The construction of a number with given digits

Question

Given a set of decimal digits. And given a set of primes $\mathbb{P}$, find some $p \in \mathbb{P}$ such that $p^n, n \in \mathbb{N} $ contained in itself all the digites from a given set, and it does not matter in what order.

Answer 1

More is true:

For any finite sequence of decimal digits, there is a power of $2$ whose decimal expansion begins with these sequence.

See here for a proof. For algorithms, see this question.

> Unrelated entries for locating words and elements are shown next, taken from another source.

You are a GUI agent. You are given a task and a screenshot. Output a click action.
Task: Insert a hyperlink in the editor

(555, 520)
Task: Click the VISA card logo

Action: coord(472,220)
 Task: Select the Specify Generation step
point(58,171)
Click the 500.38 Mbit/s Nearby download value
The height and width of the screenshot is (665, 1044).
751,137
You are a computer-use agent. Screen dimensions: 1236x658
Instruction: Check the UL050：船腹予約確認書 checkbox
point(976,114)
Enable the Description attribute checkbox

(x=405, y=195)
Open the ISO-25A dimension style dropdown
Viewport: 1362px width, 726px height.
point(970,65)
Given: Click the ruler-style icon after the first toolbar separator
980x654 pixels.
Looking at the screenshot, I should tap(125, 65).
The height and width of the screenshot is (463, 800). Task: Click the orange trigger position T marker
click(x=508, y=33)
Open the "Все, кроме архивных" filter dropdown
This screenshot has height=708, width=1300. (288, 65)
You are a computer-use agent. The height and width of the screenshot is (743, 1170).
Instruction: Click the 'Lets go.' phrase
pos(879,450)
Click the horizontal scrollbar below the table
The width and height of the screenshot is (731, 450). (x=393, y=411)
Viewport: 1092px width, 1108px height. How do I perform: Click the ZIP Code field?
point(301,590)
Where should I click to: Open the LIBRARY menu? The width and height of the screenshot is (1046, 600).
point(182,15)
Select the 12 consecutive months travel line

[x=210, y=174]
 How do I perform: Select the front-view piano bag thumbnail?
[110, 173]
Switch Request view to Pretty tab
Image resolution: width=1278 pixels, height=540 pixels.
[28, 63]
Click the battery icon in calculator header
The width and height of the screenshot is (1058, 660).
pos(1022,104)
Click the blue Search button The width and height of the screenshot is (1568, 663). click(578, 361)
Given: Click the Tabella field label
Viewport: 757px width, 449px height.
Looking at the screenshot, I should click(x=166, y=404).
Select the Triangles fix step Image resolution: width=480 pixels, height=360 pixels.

On the other hand, I've just run a computer search and every allowed subset of digits are the digits of a prime less than 304456880. Not all subsets of digits are allowed, of course: those whose sum is a multiple of $3$ are not. Nor are those solely composed of even digits. I've found $78$ forbidden subsets.

Answer 2

Remark: this answer pertains to the initial version of the question. The current edit restricts the search to powers within a given set of primes.

Another theoretically "cheap" way to look for prime powers that contain a given set of digits is to concatenate the $n$ digits, append a $1$ to get an $(n+1)$-digit number $d$ and then apply Dirichlet's theorem on primes in arithmetic progressions to the progression $10^{n+2}m+d$ for $m=1,2,3,\ldots$. (Appending the $1$ is necessary when, for example, the given digits are all even, in order to get a number $d$ that is relatively prime to $10$.) Dirichlet's theorem guarantees you'll find a prime, which can be checked for successive values of $m$ using, say, the AKS primality test if $n$ is large. If $n$ is small, say $n\approx10$, just about any primality test will do. Furthermore, the Prime Number Theorem (for primes in arithmetic progression) suggests you should find a prime relatively quickly.

Answer 3

$2^{100}=1267650600228229401496703205376$ includes all the digits so it will answer your request for any set.

For any given prime it is believed that there is a highest power that does not contain all the digits, so if your list of primes doesn't include $2$ I would just raise one of them to the $1000$ power and expect it to be good. Proving that there is a highest power seems to be hard.